Otto Preminger always seems to go all out on his projects, and this one is no exception. As problematic as some parts of this is, a lot of it stands together surprisingly well considering this film is approaching its 70 year anniversary, and the musical numbers are great. It’s no masterpiece, but it is damn good!
9. Thieves’ Highway (Jules Dassin, 1949)
Jules Dassin generally is really quite overlooked with the exception of Rififi, and it’s a real shame as he is one of the more unique film noir directors (in that he often strayed from the typical femme fatales and drenching his films in smoke). Night and the City has a distinctly gripping grit to it throughout that makes its conman focus feel all the more real, and it makes for an electrifying thriller, but Thieves’ Highway may just be even better.

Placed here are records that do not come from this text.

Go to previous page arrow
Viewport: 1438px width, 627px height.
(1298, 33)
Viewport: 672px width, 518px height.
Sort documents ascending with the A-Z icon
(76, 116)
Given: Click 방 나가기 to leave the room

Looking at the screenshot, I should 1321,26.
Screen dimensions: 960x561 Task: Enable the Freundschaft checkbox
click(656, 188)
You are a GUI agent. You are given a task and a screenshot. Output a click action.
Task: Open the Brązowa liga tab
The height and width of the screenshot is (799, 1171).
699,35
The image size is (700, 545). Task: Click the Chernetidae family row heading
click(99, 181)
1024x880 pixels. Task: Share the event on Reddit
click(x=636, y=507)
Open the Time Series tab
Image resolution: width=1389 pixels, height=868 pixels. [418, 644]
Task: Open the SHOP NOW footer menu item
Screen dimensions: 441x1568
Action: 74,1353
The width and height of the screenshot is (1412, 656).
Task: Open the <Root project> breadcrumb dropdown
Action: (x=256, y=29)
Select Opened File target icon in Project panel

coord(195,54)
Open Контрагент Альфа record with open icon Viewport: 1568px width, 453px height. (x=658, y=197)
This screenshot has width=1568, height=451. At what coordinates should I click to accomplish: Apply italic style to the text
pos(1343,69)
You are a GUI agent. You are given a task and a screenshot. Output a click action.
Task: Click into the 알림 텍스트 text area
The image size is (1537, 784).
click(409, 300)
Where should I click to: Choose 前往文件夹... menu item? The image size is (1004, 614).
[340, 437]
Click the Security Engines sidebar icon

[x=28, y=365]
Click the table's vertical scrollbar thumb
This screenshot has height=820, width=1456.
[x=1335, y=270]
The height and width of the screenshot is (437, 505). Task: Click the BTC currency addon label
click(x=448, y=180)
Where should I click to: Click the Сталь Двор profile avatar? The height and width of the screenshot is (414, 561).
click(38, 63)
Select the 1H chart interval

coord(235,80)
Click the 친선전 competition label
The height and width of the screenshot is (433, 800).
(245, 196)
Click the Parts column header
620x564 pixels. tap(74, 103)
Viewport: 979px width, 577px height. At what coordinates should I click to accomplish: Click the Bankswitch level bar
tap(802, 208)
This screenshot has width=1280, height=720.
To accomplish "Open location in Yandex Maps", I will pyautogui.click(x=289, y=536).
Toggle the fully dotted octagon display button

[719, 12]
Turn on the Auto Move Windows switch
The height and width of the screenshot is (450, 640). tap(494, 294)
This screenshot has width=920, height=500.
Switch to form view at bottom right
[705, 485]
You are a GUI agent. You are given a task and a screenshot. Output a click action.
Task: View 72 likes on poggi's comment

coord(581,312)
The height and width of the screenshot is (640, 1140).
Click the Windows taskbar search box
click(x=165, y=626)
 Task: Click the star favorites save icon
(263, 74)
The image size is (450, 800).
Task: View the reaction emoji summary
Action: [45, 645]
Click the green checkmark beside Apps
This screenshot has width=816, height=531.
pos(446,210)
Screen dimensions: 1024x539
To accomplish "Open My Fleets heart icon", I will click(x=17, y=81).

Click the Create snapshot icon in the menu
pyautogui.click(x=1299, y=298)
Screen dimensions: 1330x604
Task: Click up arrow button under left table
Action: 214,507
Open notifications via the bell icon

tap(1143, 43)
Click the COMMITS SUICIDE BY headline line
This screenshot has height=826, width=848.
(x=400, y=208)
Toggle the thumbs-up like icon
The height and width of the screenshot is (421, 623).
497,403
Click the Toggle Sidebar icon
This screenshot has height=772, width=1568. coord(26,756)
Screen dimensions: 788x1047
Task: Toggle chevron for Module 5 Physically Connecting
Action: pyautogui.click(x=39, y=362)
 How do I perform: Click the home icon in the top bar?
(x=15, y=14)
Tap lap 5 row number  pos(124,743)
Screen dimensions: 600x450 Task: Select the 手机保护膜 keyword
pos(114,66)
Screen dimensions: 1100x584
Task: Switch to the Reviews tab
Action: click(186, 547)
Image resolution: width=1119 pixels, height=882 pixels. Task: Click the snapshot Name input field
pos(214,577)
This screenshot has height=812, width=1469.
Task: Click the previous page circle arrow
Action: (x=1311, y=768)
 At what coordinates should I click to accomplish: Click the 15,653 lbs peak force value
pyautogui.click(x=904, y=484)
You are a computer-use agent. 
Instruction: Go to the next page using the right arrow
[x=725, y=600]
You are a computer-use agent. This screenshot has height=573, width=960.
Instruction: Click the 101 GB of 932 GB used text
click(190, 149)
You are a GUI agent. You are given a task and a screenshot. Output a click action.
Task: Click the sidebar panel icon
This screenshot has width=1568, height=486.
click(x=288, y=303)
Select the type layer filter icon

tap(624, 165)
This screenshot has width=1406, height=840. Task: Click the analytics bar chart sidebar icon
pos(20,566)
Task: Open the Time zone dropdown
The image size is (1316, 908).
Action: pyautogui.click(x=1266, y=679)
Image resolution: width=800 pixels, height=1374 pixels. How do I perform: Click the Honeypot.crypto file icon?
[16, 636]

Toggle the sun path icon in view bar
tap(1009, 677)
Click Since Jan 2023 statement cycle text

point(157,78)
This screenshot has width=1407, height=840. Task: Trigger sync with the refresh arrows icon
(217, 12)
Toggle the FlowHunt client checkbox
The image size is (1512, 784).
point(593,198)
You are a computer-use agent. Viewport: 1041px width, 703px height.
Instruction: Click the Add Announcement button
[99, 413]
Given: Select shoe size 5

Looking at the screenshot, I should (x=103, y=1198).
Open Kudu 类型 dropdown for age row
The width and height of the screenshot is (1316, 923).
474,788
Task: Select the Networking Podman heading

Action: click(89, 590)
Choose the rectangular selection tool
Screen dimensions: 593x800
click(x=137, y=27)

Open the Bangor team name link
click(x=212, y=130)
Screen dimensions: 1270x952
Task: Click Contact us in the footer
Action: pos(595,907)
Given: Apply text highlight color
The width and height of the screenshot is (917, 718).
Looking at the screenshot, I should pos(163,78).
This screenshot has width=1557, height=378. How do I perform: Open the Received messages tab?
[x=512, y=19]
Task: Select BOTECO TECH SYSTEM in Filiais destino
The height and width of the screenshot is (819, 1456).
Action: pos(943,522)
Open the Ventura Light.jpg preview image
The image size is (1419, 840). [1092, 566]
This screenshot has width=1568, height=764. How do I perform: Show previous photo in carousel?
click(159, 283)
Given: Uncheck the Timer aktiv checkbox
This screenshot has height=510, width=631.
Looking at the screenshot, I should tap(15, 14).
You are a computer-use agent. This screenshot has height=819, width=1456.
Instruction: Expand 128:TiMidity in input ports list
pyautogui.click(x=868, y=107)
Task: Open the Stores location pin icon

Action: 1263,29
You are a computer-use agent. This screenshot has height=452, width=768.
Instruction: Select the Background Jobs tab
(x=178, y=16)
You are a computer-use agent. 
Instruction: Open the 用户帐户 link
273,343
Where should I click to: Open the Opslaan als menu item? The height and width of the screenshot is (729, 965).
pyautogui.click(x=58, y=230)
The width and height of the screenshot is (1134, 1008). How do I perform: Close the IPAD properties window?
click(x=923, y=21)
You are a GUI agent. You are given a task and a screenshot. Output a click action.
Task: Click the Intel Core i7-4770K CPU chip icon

Focusing on the story of Nick Garcos, a Greek man who returns from World War II and finds that his father has been conned and almost killed by a food salesman and swears revenge, Thieves’ Highway intently stares at (maybe glaring at would be accurate) the corruption that comes alongside money, something explored in the majority of Dassin’s films, as well as this darker connection between money and classical Greek tragedy.
Multiple Dassin films are framed similarly to Greek tragedies, and so it can’t be a coincidence that so often he chooses to place Greek characters into his narratives, making a condemning connection between his characters, who always try to do their best, even if it is in vain. Night and the City bears clear resemblance to the story of Sisyphus, and Thieves’ Highway is quite similar, also acting as a clearly large influence on Henri-Georges Clouzot’s incredible The Wages of Fear, which came out just a few years after this one did in 1953 and focuses on a startlingly similar narrative (along with all of the startlingly similar ideas that come with it).
Dassin’s film is a hell of a ride, unfortunately overshadowed by those who took some of its ideas and ran in a different direction with them, making use of bigger budgets to bring in double the excitement and therefore doubling down on the impact of Dassin’s original message. Nonetheless, Thieves’ Highway shouldn’t be skipped over, as it is brilliant, it’s just a little harder to find now.
10. Rhapsody in August (Akira Kurosawa, 1991)
Legendary director Akira Kurosawa’s penultimate film, Rhapsody in August makes for one of the most beautiful dramas ever made. Taking plenty of inspiration from Yasujiro Ozu with the focus on family and connection, but maintaining Akira’s usual style with the almost constantly gliding camera and the odd casting (more of a trait of Kurosawa’s late work, but still – Richard Gere shows up in this film, and has a key part – who would’ve thought?), Rhapsody in August is about a Japanese family who has to confront their troubled past with America (left over from the impact of the grandmother having been alive during, and lost her husband to, the Hiroshima bomb) when she wishes to visit her long lost brother who is hospitalised there.
Bringing such grace and beauty to the world of Kurosawa’s films, and mixing it with such a beautiful story, too, Kurosawa saved one of his finest films (certainly his most beautiful!) for close to the end of his career. This film is impossibly beautiful, and is so frequently skipped over by Kurosawa’s fans for some reason… so, if you enjoy Kurosawa, do see it! Hell, why not see it even if you don’t like Kurosawa – it deserves the attention any way it can be received!